The YEAH! Network uses research, advocacy, and community education and collaboration to influence policy and practice in adolescent sexual health. By articulating a common agenda among diverse local, state, and national stakeholders, we are working to create an informed, empowered, and engaged response to teen pregnancy and sexual health disparities in Hampden County.




Saturday, April 17, 2010

Links between Cumulative Hardships and Health in Low Income Young Children

In an article published in the April 2010 journal Pediatrics, Cumulative Hardship and Wellness of Low-Income, Young Children: Multisite Surveillance Study, researchers found that, "...deprivations in early life can become biologically embedded, forcing children onto negative trajectories that jeopardize their health, their school readiness, and their ability to earn a living as adults. We also know that the remedies for many of these hardships are within reach if our society chooses to prescribe them."

The article focuses on how material hardships in the form of "...lack of access to enough healthful food for an active healthy life...unstable or overcrowded housing...[and] inability of families to afford consistent home heating or cooling" (Science Daily) will negatively impact the physiology of a child.  So, the more exposure a child has to these material hardships, the more likely that child is to experience remedial growth, poor health and poor development.

These findings further support the belief that the earlier a positive intervention takes place in a child's life, the more likely that child will be to live a healthy, successful life.
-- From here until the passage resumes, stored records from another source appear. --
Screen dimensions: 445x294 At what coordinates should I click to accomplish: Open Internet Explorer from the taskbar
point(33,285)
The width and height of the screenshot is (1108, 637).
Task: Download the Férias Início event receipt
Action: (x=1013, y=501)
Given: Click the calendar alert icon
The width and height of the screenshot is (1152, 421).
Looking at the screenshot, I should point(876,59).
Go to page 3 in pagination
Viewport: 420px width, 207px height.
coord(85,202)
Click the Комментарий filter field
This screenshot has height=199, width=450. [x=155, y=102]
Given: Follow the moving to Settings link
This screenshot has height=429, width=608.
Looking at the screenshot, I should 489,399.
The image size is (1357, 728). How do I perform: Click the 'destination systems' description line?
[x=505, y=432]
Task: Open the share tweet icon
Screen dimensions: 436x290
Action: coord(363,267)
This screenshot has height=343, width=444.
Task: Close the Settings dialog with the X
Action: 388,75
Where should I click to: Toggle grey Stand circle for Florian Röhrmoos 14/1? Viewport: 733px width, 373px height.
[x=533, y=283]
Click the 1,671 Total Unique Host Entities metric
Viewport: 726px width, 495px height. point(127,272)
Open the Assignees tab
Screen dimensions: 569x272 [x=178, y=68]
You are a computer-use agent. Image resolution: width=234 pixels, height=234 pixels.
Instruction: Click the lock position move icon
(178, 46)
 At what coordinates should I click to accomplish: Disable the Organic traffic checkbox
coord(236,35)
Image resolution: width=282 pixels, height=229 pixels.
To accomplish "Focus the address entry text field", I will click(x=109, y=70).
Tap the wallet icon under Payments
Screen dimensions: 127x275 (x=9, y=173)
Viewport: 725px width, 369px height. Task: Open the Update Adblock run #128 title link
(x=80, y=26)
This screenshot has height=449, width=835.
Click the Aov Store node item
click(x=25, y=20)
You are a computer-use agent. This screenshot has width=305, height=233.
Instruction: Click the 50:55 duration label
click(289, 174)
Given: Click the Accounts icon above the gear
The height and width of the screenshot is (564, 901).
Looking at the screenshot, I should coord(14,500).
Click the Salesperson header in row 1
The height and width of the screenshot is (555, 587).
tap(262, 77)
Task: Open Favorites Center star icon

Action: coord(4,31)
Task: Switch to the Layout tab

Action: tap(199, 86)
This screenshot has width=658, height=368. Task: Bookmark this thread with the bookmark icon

Journal Reference: Deborah A. Frank, Patrick H. Casey, Maureen M. Black, Ruth Rose-Jacobs, Mariana Chilton, Diana Cutts, Elizabeth March, Timothy Heeren, Sharon Coleman, Stephanie Ettinger de Cuba, and John T. Cook. Cumulative Hardship and Wellness of Low-Income, Young Children: Multisite Surveillance Study. Pediatrics, 2010 DOI: 10.1542/peds.2009-1078

Science News Reference: Boston University Medical Center (2010, April 13). Pediatricians find link between cumulative hardships and health in low-income young children. ScienceDaily. Retrieved April 17, 2010, from http://www.sciencedaily.com­ /releases/2010/04/100412075441.htm#

With thanks to Betty Medina Lichtenstein, who brought this article to the attention of the YEAH! Network.